Rumored Griswold challenger Rose Pugliese declares she isn’t running for anything
Republican Rose Pugliese made clear Wednesday night that she isn’t running for office, quashing long-standing expectations in state political circles that the former Mesa County commissioner planned to challenge Colorado Secretary of State Jena Griswold in next year’s election.
“Despite speculation that I am ‘running for something,’ ” Pugliese tweeted, “I have decided not to run for office at this time so that I can focus on providing for my two young children.”
Since early this year, Pugliese has been making the rounds at GOP functions while chatter grew that she intended to run against Griswold, the first Democrat elected secretary of state in nearly 60 years.
The announcement leaves Colorado Republicans without even a rumored candidate for the state’s top election office. Since last year, Griswold has been at the center of a partisan firestorm surrounding voting methods and unfounded allegations of widespread election fraud by former President Donald Trump and his supporters.
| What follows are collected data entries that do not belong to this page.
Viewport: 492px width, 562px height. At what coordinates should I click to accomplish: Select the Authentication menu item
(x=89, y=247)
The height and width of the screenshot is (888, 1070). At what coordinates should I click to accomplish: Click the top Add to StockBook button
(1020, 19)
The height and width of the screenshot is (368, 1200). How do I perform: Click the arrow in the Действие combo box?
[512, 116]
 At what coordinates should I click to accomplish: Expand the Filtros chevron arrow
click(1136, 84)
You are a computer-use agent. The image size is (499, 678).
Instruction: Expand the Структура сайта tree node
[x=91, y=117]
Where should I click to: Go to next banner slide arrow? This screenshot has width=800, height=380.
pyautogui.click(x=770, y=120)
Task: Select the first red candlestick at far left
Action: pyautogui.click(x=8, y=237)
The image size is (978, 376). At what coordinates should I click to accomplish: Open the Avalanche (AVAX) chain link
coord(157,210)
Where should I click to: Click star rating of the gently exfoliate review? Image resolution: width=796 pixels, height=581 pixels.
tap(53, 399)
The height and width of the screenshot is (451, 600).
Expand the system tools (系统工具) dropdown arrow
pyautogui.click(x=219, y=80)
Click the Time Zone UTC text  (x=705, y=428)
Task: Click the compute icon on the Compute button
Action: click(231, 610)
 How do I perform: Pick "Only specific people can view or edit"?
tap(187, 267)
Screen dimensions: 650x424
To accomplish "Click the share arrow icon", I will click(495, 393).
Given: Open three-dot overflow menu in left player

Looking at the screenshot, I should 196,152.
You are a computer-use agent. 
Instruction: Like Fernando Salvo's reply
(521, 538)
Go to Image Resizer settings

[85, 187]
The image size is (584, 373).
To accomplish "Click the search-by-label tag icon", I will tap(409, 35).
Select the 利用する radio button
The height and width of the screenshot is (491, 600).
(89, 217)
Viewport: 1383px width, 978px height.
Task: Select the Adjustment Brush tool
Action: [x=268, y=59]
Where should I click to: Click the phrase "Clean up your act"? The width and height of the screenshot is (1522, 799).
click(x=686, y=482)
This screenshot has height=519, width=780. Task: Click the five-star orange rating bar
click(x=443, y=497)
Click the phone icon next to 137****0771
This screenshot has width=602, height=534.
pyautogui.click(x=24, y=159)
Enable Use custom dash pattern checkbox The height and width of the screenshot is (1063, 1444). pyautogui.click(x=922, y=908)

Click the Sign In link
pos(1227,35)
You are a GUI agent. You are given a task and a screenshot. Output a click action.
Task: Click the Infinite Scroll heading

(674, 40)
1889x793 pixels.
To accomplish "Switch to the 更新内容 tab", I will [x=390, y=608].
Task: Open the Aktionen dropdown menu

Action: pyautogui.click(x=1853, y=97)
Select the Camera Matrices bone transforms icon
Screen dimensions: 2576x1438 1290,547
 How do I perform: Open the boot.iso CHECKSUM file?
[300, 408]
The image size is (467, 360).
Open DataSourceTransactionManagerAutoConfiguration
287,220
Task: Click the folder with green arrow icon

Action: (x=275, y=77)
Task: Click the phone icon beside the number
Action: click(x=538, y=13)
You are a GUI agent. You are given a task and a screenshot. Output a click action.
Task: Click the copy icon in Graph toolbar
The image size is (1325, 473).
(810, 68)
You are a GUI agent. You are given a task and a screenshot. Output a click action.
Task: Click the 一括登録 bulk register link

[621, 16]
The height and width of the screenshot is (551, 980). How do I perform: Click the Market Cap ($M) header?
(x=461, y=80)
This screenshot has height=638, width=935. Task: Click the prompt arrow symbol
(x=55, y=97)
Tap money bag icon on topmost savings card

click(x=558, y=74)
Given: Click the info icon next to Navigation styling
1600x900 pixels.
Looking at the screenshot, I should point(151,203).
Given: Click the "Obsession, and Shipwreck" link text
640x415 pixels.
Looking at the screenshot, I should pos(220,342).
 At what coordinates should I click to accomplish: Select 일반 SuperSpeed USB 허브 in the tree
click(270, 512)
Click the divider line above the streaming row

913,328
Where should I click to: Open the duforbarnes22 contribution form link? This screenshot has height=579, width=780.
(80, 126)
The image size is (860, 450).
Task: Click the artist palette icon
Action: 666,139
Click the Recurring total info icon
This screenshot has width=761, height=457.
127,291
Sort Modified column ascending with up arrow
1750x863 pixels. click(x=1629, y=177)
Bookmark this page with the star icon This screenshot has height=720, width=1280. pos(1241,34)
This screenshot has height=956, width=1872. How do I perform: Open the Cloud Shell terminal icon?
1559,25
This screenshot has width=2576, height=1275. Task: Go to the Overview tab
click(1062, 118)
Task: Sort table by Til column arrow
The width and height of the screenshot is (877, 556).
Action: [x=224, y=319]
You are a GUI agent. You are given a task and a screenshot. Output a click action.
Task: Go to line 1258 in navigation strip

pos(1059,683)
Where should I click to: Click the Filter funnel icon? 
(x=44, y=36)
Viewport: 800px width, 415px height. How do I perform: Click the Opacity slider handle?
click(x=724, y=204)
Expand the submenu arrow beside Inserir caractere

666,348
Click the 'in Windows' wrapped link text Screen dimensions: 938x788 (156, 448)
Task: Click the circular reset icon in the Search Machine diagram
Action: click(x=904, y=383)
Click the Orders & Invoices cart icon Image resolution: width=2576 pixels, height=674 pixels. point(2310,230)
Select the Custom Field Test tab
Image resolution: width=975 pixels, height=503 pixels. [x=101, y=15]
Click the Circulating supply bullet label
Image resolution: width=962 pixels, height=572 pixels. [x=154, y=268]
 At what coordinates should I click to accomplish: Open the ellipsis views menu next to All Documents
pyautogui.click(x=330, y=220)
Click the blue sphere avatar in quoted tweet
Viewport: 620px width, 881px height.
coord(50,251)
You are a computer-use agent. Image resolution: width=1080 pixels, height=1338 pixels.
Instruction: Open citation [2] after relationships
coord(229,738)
Joe Jackson, executive director of the Colorado GOP, told Colorado Politics that there will be a candidate to take on Griswold but added, “Not one that is ready to be named yet.”
Pugliese served two terms as commissioner in the Western Slope county and made headlines late last year when she was named the sole finalist for the job of Mesa County attorney after moving to Colorado Springs to practice law.
Last year, Pugliese was the public face of an unsuccessful statewide ballot referendum that would have prevented Colorado from joining a national movement to award the state’s electoral votes to the presidential candidate who wins the national popular vote.
A month ago, The Colorado Sun reported that Pugliese had recently formed a nonprofit called “Rose for Colorado” with a veteran Republican operative serving as its registered agent, a move Pugliese said at the time she had only made in case she later decided to seek office.
Griswold’s campaign has been launching pre-emptive attacks aimed at Pugliese since April, including calling the rumored candidate “a risk to our democracy” and labeling Pugliese “an outspoken climate change denier” in a recent fundraising email.
“We cannot let her become Colorado’s next Secretary of State,” the Griswold campaign said in June.
A spokesman for the Griswold campaign declined to comment on word that Pugliese won’t be running.